Шествие поравнялось с самарянами и чуть приостановилось – богатый казак замешкался, выбирая, какой стороной обойти возы.

– Должно быть, вора изловили, – раздался за спиной Рукавкина равнодушный голос Петра Чучалова. – Теперь забьют до смерти, у них недавно был такой же случай, я слышал. Суровые здесь законы к лихоимцам…

Герасим при новом ударе палкой по казаку не выдержал, с дрожью в руках натянул вожжи, остановил коня. Не помня себя от гнева и жалости, соскочил на землю и закричал, шепелявя более обычного:

– Не смей бить, изверг! За что такое злодейство? – И тут же едва увернулся: длинная палка свистнула у него над головой, задела шапку и отбросила ее под копыта лошадей. Герасим отскочил, глазами зашарил, какой головешкой поувесистее запустить в нелюдя?

Его опередил Рукавкин. Он конем выехал чуть вперед, поднял руку, на которой висела длинная из сыромятных ремней плеть.

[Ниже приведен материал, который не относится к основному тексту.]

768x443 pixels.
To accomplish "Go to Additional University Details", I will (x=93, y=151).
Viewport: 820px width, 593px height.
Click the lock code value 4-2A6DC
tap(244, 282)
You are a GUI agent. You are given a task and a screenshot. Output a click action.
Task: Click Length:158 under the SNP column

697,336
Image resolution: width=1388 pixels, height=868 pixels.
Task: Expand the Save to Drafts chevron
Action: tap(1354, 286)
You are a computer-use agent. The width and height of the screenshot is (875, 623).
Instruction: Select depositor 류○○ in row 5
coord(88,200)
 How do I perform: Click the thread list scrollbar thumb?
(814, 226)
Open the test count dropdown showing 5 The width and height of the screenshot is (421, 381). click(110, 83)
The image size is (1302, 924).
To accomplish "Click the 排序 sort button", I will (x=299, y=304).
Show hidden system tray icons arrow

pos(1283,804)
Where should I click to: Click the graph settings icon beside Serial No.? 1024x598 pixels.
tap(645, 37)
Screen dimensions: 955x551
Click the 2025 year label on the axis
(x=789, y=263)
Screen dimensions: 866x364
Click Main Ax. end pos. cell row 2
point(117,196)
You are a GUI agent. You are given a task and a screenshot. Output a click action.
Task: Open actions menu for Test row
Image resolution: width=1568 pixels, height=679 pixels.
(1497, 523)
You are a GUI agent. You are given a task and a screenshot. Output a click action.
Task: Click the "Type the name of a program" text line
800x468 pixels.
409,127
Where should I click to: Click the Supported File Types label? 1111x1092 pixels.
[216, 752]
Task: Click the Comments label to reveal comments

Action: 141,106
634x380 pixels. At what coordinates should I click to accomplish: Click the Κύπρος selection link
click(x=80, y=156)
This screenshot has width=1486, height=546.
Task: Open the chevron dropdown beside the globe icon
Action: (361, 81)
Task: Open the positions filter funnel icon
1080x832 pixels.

– Мир вам, добросердечные христиане, – с издевкой произнес караванный старшина. – Объясните нам, несведущим, за что страдает этот вольный сын вольного Яика?

Широкоскулый богатый казак тряхнул щеками-подушками, поправил азиатскую кривую саблю, поверх которой наложен желтый щегольский кушак с серебряными бляшками, дернул вверх бороду и с вызовом ответил:

– Не знаешь наших яицких обычаев, купец? Бит худородный казачишка Маркел Опоркин за долги, срок платежа которым истек вчерашним днем. Вот теперь собирает мирское подаяние, чтобы набрать потребное число денег. Таков обычай на Яике, – вновь повторил важный казак и попытался было поднять палку на ведомого. Но Рукавкин остановил его окриком:

– Вот как! Стало быть, Маркел не воровал у тебя? И велик ли долг казака, что ты так спешишь его возвернуть?

– Когда покупал себе дом средней величины, то брал много, шесть десятков рублев. Половину долга возвернул, за десять рублев взят у него худой конь, а двадцать рублев теперь собирает Христа ради!

– Много ли собрали? – допытывался Данила.

– Тебе-то что за печаль? – набычился было казак на дотошного купца, но, помедлив малость, ответил: – Одну треть собрали.

– Что могут дать, сердечный человек, люди, когда у половины почти такое же лихо? – подал голос должник. – Восемь только рублей всего и собрали бедным миром. А кто побогаче – те за туманом живут от нас, нашего горя не видят. – Радуясь случаю передохнуть от побоев, Маркел вытер лицо серым платком, который ему заботливо подала казачка, помочив платок в кувшине с холодной водой.

– Что же двор его не возьмешь назад за долги? – спросил Данила и с сожалением посмотрел на избитого кощея-казака: как-то бедняге в зиму без дома с детьми быть?

– Двор-то наш сгорел в пожаре, – всхлипнула казачка с кувшином и торопливо укрыла худое с желтизной лицо краем черного потертого платка с кистями. – Был алтын, да и тот ветром унесло за тын…

– Второй день вожу, а проку мне мало, – проворчал вновь бирюзовый бешмет и с вызовом повернулся вдруг к Даниле Рукавкину: – Может, ты выкупишь, сердобольная душа? Кому не ведомо, что у купца мошна потяжелее казачьей! Купцу не спится – купец вора боится!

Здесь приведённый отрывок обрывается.